To do - Give the number of lines in the following entries that contain the word "folder", with nothing added.

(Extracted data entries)
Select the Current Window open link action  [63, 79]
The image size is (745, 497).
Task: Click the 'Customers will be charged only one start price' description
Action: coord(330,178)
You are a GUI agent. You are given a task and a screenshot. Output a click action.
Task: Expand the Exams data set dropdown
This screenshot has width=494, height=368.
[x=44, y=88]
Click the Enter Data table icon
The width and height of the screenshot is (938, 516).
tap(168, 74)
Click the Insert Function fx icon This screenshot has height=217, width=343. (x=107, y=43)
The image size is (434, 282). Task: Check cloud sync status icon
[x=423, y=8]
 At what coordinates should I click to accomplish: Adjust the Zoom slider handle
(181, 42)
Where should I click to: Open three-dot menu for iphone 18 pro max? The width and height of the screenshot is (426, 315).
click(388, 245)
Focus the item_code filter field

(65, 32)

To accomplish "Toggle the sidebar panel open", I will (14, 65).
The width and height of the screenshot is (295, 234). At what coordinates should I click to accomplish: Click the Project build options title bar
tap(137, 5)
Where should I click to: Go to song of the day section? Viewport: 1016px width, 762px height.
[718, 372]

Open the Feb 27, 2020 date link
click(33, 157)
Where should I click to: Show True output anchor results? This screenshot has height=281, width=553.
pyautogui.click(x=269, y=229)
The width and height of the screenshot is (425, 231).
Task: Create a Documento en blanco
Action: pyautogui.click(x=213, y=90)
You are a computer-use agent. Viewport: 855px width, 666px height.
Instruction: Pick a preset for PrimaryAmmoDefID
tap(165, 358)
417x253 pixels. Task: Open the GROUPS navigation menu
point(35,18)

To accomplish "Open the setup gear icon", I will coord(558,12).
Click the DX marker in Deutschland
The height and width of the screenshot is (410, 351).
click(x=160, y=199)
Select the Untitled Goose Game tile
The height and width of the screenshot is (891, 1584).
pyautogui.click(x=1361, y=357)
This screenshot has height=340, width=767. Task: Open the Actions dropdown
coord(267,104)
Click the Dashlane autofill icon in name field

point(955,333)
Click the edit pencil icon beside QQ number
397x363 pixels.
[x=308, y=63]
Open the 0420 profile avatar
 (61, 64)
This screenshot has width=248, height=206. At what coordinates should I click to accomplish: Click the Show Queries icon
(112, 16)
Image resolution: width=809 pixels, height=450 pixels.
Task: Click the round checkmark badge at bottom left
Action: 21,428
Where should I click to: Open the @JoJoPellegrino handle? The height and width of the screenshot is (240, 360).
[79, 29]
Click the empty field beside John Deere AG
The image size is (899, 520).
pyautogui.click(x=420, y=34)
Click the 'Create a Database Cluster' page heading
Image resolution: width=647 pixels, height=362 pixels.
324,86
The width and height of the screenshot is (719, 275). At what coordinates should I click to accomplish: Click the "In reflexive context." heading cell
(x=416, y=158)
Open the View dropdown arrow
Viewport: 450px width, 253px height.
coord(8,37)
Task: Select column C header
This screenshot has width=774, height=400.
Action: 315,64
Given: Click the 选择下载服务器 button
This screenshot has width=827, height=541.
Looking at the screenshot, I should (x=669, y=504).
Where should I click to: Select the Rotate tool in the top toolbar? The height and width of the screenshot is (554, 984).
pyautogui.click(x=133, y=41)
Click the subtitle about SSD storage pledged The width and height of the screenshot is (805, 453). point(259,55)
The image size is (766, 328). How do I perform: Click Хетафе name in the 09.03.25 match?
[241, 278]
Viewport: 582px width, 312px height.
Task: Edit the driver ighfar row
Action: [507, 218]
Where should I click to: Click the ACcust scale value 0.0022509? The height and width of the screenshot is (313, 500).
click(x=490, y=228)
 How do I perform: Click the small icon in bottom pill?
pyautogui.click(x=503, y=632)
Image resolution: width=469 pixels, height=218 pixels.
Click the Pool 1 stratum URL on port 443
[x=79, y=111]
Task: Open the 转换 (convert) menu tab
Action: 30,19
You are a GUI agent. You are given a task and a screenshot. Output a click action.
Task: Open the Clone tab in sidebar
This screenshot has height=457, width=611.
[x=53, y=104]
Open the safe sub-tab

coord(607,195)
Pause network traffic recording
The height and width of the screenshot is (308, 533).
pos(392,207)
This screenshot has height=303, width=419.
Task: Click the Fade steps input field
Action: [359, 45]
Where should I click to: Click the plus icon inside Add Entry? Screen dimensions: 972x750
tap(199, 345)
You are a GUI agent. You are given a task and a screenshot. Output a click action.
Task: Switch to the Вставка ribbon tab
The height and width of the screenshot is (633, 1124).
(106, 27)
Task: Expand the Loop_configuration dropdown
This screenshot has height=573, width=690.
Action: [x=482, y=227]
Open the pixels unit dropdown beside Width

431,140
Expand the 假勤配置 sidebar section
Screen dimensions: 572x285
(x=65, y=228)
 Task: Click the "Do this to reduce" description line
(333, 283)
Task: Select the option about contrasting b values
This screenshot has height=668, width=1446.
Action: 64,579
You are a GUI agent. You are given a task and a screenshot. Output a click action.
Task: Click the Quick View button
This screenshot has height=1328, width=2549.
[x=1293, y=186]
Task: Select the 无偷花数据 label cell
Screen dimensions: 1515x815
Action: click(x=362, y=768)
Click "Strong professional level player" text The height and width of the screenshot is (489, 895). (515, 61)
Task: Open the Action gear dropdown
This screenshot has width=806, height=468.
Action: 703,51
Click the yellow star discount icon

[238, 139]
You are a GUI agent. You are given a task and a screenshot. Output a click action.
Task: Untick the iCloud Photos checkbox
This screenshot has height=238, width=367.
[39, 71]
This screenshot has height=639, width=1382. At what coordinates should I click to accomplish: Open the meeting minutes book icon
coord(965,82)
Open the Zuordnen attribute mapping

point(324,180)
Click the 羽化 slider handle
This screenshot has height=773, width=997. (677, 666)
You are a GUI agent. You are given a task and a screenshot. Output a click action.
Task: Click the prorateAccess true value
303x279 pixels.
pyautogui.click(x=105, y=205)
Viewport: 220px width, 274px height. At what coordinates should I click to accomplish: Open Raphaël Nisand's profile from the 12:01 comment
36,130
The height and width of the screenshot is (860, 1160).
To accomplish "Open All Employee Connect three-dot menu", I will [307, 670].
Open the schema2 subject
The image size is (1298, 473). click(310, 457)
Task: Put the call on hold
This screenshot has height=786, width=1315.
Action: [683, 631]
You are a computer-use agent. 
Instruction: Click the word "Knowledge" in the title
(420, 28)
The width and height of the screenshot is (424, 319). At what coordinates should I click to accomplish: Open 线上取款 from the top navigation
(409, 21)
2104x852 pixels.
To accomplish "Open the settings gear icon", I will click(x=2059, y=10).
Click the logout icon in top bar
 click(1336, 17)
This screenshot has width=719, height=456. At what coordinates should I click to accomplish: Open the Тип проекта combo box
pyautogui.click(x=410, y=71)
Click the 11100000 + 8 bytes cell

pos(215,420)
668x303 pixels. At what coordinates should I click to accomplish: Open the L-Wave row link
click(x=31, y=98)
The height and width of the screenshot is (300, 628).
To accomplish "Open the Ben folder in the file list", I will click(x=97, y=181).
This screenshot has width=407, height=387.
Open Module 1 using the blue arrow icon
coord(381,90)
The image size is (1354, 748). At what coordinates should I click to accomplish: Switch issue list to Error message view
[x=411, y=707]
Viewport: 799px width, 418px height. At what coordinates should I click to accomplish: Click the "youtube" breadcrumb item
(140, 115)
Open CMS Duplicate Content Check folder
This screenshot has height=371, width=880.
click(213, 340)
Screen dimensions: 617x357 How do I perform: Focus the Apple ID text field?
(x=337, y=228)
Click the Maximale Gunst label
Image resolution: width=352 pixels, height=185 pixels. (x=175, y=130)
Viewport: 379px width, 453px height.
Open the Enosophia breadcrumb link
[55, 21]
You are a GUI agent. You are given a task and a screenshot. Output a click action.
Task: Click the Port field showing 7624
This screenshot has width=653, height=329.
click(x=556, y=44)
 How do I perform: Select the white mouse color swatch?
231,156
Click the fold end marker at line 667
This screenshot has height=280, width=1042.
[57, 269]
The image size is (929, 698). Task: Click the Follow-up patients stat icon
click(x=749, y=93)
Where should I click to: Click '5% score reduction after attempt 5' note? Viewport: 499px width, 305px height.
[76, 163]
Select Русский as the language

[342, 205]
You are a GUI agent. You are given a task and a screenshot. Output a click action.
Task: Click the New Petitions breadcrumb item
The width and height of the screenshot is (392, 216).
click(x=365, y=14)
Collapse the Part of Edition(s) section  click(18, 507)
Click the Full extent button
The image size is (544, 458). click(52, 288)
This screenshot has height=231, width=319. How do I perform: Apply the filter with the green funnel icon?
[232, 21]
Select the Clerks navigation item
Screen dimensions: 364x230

Response for this exercise - 2